(Beginning of SUPPLIED MATERIAL)

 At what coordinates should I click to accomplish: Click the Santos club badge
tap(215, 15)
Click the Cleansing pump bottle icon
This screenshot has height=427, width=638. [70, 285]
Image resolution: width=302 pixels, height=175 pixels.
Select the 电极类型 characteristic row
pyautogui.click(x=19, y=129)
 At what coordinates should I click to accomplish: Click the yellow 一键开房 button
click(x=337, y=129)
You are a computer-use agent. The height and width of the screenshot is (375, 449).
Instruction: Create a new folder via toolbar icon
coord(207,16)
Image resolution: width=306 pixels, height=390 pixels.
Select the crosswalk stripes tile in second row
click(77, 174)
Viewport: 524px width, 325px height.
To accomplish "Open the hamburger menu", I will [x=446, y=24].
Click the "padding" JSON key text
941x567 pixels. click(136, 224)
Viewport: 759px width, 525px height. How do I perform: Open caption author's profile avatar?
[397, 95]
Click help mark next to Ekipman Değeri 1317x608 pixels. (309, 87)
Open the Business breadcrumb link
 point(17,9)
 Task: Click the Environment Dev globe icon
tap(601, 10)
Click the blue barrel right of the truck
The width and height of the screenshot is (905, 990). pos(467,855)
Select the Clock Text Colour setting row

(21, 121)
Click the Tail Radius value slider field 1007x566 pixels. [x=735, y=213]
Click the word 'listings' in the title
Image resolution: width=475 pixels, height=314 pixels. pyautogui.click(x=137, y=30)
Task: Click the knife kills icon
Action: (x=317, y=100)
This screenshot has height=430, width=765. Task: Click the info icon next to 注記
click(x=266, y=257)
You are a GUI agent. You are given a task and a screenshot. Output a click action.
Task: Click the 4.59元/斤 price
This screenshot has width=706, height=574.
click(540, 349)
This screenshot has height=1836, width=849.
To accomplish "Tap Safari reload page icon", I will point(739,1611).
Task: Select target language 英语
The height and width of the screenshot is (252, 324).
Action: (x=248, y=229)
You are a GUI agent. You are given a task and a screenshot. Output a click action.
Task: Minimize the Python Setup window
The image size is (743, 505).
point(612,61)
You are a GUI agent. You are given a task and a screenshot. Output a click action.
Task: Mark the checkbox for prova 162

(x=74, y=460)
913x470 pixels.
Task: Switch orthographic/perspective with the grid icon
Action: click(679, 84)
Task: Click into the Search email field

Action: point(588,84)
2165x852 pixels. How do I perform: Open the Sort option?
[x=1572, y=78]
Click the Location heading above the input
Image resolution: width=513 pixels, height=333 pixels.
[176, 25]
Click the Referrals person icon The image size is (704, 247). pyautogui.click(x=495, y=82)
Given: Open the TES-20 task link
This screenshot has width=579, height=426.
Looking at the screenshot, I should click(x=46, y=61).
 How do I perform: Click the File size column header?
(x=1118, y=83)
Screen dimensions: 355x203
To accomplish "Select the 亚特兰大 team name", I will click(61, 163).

(End of SUPPLIED MATERIAL)

- **ABOUT THIS EXERCISE**: When the line containing "Task: Mark the checkbox for prova 162" is found in the records above, restate it and every later line word for word through the last one, and nothing more.

- **ANSWER TO THE EXERCISE**:
Task: Mark the checkbox for prova 162

(x=74, y=460)
913x470 pixels.
Task: Switch orthographic/perspective with the grid icon
Action: click(679, 84)
Task: Click into the Search email field

Action: point(588,84)
2165x852 pixels. How do I perform: Open the Sort option?
[x=1572, y=78]
Click the Location heading above the input
Image resolution: width=513 pixels, height=333 pixels.
[176, 25]
Click the Referrals person icon The image size is (704, 247). pyautogui.click(x=495, y=82)
Given: Open the TES-20 task link
This screenshot has width=579, height=426.
Looking at the screenshot, I should click(x=46, y=61).
 How do I perform: Click the File size column header?
(x=1118, y=83)
Screen dimensions: 355x203
To accomplish "Select the 亚特兰大 team name", I will click(61, 163).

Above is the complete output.